IMMAN enables users to define two to four arbitrarily lists of proteins (by UniProt accession number) as inputs, and seek for evolutionarily conserved interactions in the integrated PPIN or IPN as the output. Briefly speaking, the method takes the following steps to accomplish this goal.

  1. Step 1.

    First, the amino acid sequence of each protein of input list is automatically retrieved from UniProt database.

  2. Step 2.

    In the second step, IMMAN infers the orthologous proteins. To this end, the Needleman-Wunsch algorithms is employed to compute the pairwise sequence similarities. The reciprocal best hits are retrieved and applied in the next step to increase the chance of discovering the orthologous pairs. The user can adjust different parameters of alignment algorithm as well as the sequence similarity cutoff for orthology detection.

  3. Step 3.

    In this step, the nodes of the IPN are specified. Each node of the network is defined as a set of mutually orthologous proteins (OPS) such that each OPS belongs to a set of species involved in the analysis.

  4. Step 4.

    In the fourth step, for each species, the PPINs are singly extracted according to the proteins constitute the OPSs or IPN nodes.
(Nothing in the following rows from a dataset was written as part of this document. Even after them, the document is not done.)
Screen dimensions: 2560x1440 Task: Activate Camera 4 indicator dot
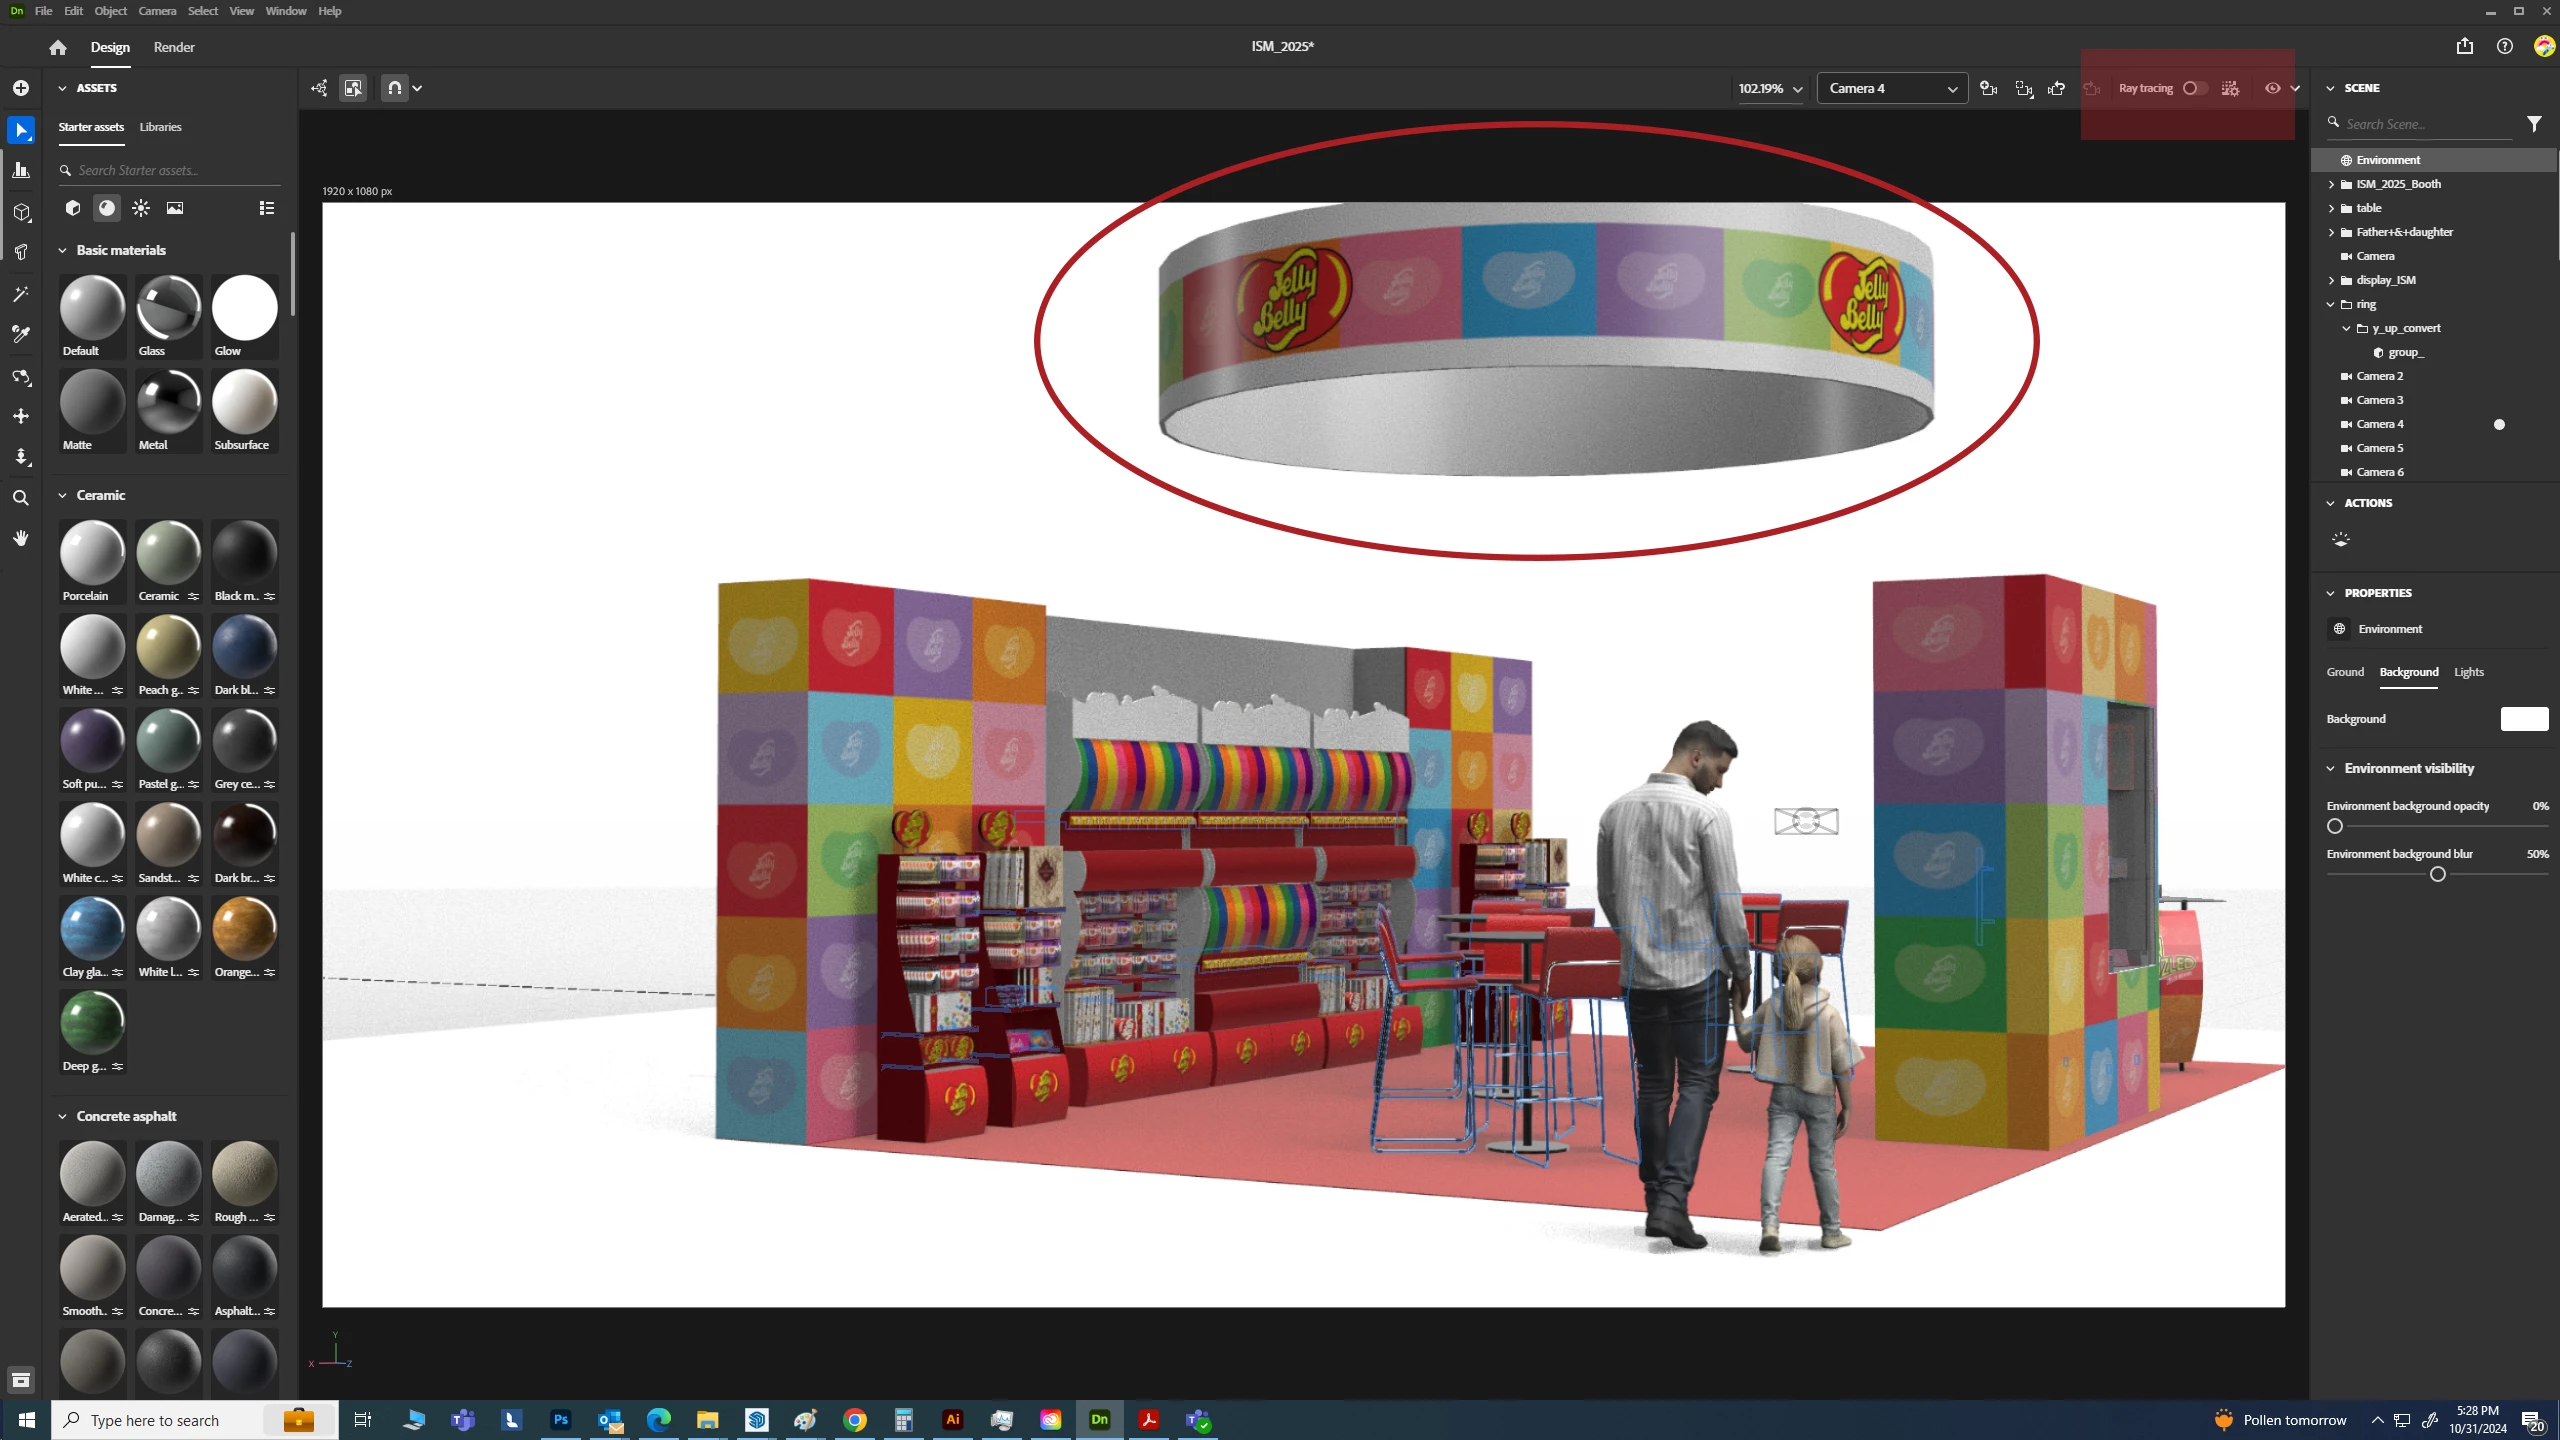(x=2499, y=424)
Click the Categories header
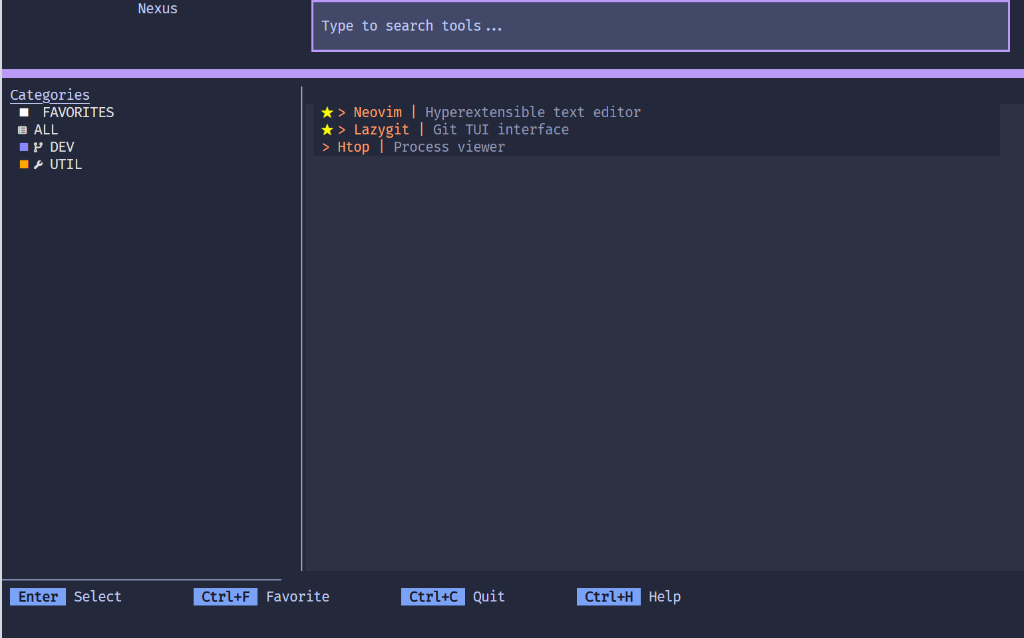Screen dimensions: 1024x638 pos(49,94)
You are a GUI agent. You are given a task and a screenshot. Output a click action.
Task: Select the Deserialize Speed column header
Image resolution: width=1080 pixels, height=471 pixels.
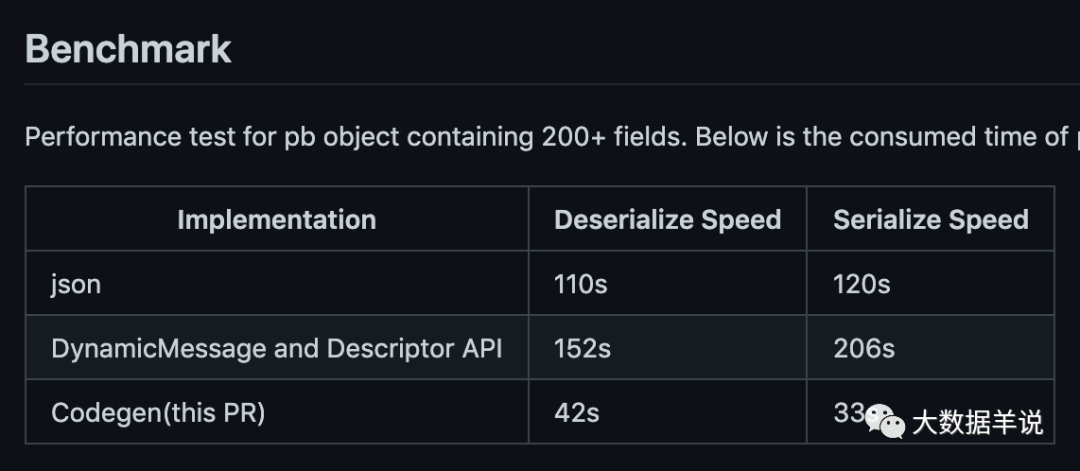(x=667, y=219)
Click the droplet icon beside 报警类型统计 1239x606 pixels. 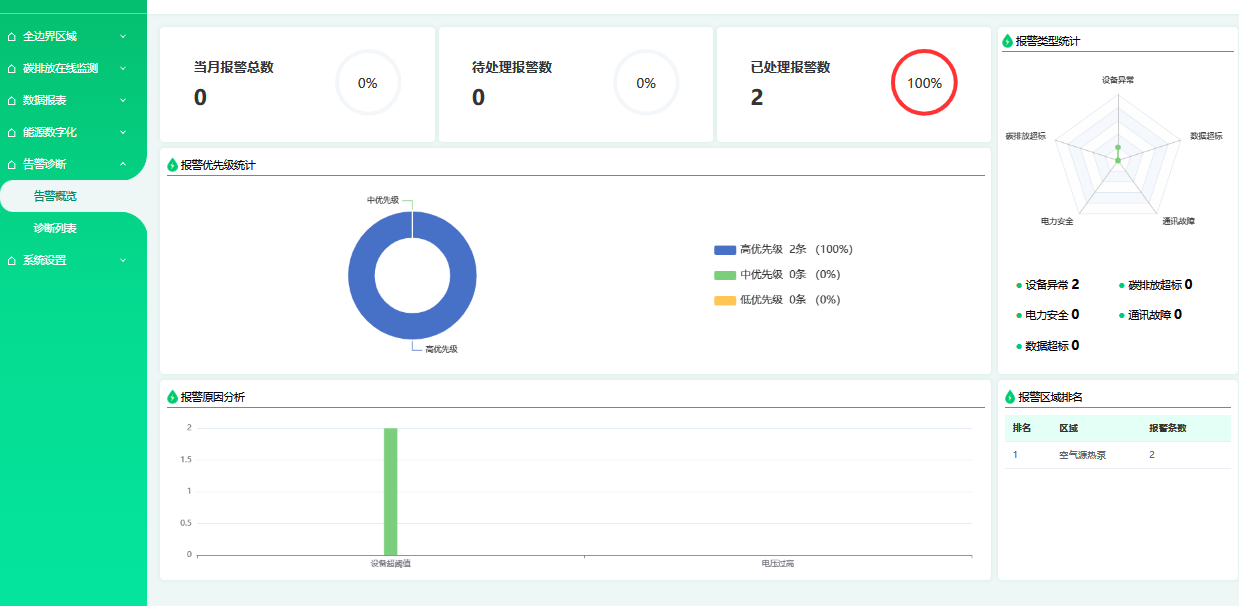pos(1008,41)
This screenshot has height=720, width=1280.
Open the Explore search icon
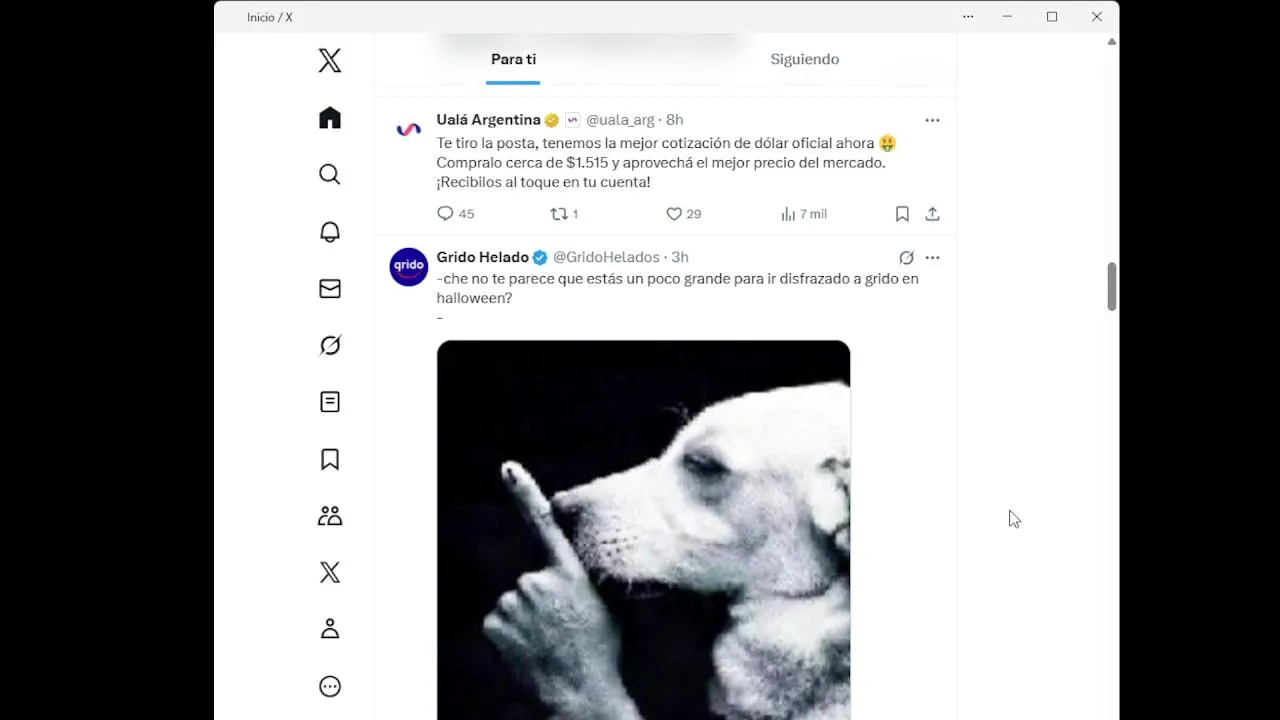(x=330, y=175)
The PPINs are retrieved from STRING database. Next, the user can adjust the minimal confidence score of STRING networks.

  5. Step 5.

    Finally, the edges of the interolog network are extracted. To this end, for every OPS pair, the number of protein pairs (pik, pjk) are considered such that piand pjare connected in the PPIN of the species k. If this number exceeds a predefined cutoff (coverage cutoff), there would be an edge between the aforementioned nodes. The coverage cutoff can be also specified by the user to tune conservedness.

Results

After running IMMAN, the node list and the edge list of inferred IPN is produced. Additionally, IMMAN outputs the graphical representation of the network. The graphical output of IMMAN are produced using GraphViz [18] and igraph [19] in Java and R applications, respectively. The graphical representation of IMMAN on a sample dataset is depicted in Fig. 1. In this figure, the IPN derived from the original four different PPINs (Node No. ≅ 30) related to H. sapiens, M. musculus, D. melanogaster and C. elegans is represented. The resulting network contains 23 nodes and 97 to 66 edges depends on coverage parameters. Note that the higher coverage cutoff results in more stringent and conserved network. The sample dataset is available in Additional file 1.

Fig. 1
figure 1

The IPN derived from four PPINs of sample species named; H. sapiens (top-left), M. musculus (top-right), D. melanogaster (bottom-left) and C.elegans (bottom-right). The size of IPN is proportional to evolutionary distance of selected species. The IPN edges is less than or equal to the smallest related PPINs. The IPN nodes are orthologous set of proteins which is abbreviated as OPS and STRINGdb IDs were used to label nodes of PPINs

Conclusions

Although, the size of IPN is tunable by several thresholds, but obviously, missing the edges in IPN is the cost of true positive discovery which is an ideal within PPI studies with inherent inconsistency [6, 20]. However, function prediction is a prominent question in molecular biology and this approach pave its way based on evolutionary mechanism [21]. All routine analysis of network biology related to PPIN become more reliable by the study of IPN. For instance, finding modules within the IPN help us to understand how evolution thinks, provides and preserves cellular mechanism of species to characterize a given biological process [13]. Also, ranking the node’s influence of IPN, based on centrality measures, can shed light on the detailed mechanism of evolutionary processes [22].